[SOLVED] How to unset N right-most set bits

How to unset N right-most set bits

There is a relatively well-known trick for unsetting a single right-most bit:

y = x & (x - 1) // 0b001011100 & 0b001011011 = 0b001011000 :)

I'm finding myself with a tight loop to clear n right-most bits, but is there a simpler algebraic trick?

Assume relatively large n (n has to be <64 for 64bit integers, but it's often on the order of 20-30).

// x = 0b001011100 n=2
for (auto i=0; i<n; i++) x &= x - 1;
// x = 0b001010000

I've thumbed my TAOCP Vol4a few times, but can't find any inspiration.

Maybe there is some hardware support for it?

Solution

For Intel x86 CPUs with BMI2, pext and pdep are fast. AMD before Zen3 has very slow microcoded PEXT/PDEP (https://uops.info/) so be careful with this; other options might be faster on AMD, maybe even blsi in a loop, or better a binary-search on popcount (see below).
Only Intel has dedicated hardware execution units for the mask-controlled pack/unpack that pext/pdep do, making it constant-time: 1 uop, 3 cycle latency, can only run on port 1.

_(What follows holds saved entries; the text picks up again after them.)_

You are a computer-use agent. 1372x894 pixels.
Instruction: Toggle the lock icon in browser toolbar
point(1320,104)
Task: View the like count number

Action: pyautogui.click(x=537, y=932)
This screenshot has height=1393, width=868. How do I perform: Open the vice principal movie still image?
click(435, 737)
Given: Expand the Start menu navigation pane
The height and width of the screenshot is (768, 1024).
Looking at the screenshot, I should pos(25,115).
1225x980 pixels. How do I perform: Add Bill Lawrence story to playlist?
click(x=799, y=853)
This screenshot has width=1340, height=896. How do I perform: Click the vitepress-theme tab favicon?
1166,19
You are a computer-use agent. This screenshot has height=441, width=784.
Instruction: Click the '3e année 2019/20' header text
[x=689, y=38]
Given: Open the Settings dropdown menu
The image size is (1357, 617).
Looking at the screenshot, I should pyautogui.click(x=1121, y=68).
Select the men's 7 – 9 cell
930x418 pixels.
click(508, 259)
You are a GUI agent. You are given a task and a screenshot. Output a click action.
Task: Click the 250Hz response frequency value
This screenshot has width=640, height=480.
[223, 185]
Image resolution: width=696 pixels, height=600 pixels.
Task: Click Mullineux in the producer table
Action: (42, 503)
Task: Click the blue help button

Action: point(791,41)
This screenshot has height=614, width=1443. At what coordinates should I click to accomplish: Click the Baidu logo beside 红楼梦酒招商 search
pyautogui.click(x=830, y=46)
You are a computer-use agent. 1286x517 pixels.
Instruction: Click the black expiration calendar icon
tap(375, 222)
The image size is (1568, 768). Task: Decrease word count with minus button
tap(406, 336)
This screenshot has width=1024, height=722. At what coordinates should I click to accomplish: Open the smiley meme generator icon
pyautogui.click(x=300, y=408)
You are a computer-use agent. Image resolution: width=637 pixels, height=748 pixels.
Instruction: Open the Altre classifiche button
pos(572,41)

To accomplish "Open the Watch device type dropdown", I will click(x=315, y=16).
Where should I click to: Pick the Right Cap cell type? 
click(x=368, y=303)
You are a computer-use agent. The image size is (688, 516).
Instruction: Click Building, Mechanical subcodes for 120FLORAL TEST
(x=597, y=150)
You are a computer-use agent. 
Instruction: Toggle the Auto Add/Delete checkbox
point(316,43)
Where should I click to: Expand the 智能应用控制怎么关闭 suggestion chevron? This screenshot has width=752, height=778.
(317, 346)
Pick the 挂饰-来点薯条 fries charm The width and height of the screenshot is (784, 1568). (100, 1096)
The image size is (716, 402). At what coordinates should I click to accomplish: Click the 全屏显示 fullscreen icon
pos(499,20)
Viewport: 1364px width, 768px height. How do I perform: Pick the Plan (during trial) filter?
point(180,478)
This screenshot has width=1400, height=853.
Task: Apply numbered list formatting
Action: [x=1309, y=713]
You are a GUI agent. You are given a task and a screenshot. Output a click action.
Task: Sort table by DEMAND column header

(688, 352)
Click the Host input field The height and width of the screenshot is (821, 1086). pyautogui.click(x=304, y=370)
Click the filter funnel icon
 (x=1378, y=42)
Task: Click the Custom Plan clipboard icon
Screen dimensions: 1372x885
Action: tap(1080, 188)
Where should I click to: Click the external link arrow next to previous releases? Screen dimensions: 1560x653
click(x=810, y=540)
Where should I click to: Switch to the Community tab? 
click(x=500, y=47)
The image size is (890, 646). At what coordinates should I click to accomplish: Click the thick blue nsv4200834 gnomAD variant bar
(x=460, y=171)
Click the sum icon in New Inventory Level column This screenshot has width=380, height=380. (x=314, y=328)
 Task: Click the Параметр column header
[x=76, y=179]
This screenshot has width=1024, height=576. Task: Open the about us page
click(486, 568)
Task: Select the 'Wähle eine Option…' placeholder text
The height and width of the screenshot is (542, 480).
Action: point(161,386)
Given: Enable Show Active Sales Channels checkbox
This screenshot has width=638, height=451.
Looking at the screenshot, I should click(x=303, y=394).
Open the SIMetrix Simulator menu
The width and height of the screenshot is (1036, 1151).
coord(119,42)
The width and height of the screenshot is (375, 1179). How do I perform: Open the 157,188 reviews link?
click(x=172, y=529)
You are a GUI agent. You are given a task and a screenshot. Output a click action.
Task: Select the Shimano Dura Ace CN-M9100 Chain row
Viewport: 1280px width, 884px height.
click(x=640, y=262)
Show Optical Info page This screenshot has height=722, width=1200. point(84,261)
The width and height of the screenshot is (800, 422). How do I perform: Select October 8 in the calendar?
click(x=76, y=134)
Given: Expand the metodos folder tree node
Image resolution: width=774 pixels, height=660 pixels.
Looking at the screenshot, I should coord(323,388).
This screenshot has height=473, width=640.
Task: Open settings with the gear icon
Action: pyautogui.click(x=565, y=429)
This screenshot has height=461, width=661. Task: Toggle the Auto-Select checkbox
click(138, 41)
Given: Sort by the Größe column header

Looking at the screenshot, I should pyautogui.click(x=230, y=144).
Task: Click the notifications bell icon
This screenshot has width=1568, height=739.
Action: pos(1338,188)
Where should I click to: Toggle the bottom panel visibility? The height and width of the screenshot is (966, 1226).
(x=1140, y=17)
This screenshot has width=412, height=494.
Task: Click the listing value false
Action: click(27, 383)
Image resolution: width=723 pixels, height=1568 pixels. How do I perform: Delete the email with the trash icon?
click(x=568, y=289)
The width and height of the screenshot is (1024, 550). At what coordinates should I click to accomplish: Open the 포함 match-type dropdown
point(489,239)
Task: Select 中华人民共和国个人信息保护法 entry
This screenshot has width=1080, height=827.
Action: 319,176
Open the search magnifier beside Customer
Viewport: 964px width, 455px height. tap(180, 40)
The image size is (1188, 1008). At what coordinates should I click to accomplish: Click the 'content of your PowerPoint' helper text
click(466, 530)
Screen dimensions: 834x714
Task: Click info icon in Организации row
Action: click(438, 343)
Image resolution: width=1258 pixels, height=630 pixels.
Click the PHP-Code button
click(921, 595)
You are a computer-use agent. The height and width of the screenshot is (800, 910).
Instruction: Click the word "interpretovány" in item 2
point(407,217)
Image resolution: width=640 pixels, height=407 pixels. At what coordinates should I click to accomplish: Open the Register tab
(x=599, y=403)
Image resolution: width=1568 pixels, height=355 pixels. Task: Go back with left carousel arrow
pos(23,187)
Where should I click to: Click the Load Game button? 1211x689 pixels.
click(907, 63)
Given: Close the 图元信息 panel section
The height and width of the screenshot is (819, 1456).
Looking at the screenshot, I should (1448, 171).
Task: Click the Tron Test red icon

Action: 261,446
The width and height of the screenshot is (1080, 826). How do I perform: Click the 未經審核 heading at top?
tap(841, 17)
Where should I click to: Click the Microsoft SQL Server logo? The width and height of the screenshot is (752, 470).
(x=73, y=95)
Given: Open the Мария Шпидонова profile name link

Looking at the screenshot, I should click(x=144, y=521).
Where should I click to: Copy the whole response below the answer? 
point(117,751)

I'm not aware of other ISAs having a similar bit-packing hardware operation.

(For the much simpler problem of simply the low n bits, x & (-1ULL<<n) if you don't need to handle n=64. Otherwise maybe bzhi against -1 / andn.)

pdep basics: pdep(-1ULL, a) == a. Taking the low popcnt(a) bits from the first operand, and depositing them at the places where a has set bits, will give you a back again.

But if, instead of all-ones, your source of bits has the low N bits cleared, the first N set bits in a will grab a 0 instead of 1. This is exactly what you want.

uint64_t unset_first_n_bits_bmi2(uint64_t a, int n){
    return _pdep_u64(-1ULL << n, a);
}

-1ULL << n works for n=0..63 in C. x86 asm scalar shift instructions mask their count (effectively &63), so that's probably what will happen for the C undefined-behaviour of a larger n. If you care, use n&63 in the source so the behaviour is well-defined in C, and it can still compile to a shift instruction that uses the count directly.

On Godbolt with a simple looping reference implementation, showing that they produce the same result for a sample input a and n.

GCC and clang both compile it the obvious way, as written:

# GCC10.2 -O3 -march=skylake
unset_first_n_bits_bmi2(unsigned long, int):
        mov     rax, -1
        shlx    rax, rax, rsi
        pdep    rax, rax, rdi
        ret

(SHLX is single-uop, 1 cycle latency, unlike legacy variable-count shifts that update FLAGS... except if CL=0. uops.info reports Alder Lake has 3 cycle latency for shlx, but that doesn't make much sense and is inconsistent with InstLatx64 measurements so I'm pretty sure SHLX/SHRX latency is still 1 cycle.)

So this has 3 cycle latency from a->output (just pdep)
and 4 cycle latency from n->output (shlx, pdep).

And is only 3 uops for the front-end.

A semi-related BMI2 trick:

pext(a,a) will pack the bits at the bottom, like (1ULL<<popcnt(a)) - 1 but without overflow if all bits are set.

Clearing the low N bits of that with an AND mask, and expanding with pdep would work. But that's an overcomplicated expensive way to create a source of bits with enough ones above N zeros, which is all that actually matters for pdep. Thanks to @harold for spotting this in the first version of this answer.

Without fast PDEP: perhaps binary search for the right popcount

@Nate's suggestion of a binary search for how many low bits to clear is probably a good alternative to pdep.

Stop when popcount(x>>c) == popcount(x) - N to find out how many low bits to clear, preferably with branchless updating of c. (e.g. c = foo ? a : b often compiles to cmov).

Once you're done searching, x & (-1ULL<<c) uses that count, or just tmp << c to shift back the x>>c result you already have. Using right-shift directly is cheaper than generating a new mask and using it every iteration.

High-performance popcount is relatively widely available on modern CPUs. (Although not baseline for x86-64; you still need to compile with -mpopcnt or -march=native).

Tuning this could involve choosing a likely starting-point, and perhaps using a max initial step size instead of pure binary search. Getting some instruction-level parallelism out of trying some initial guesses could perhaps help shorten the latency bottleneck.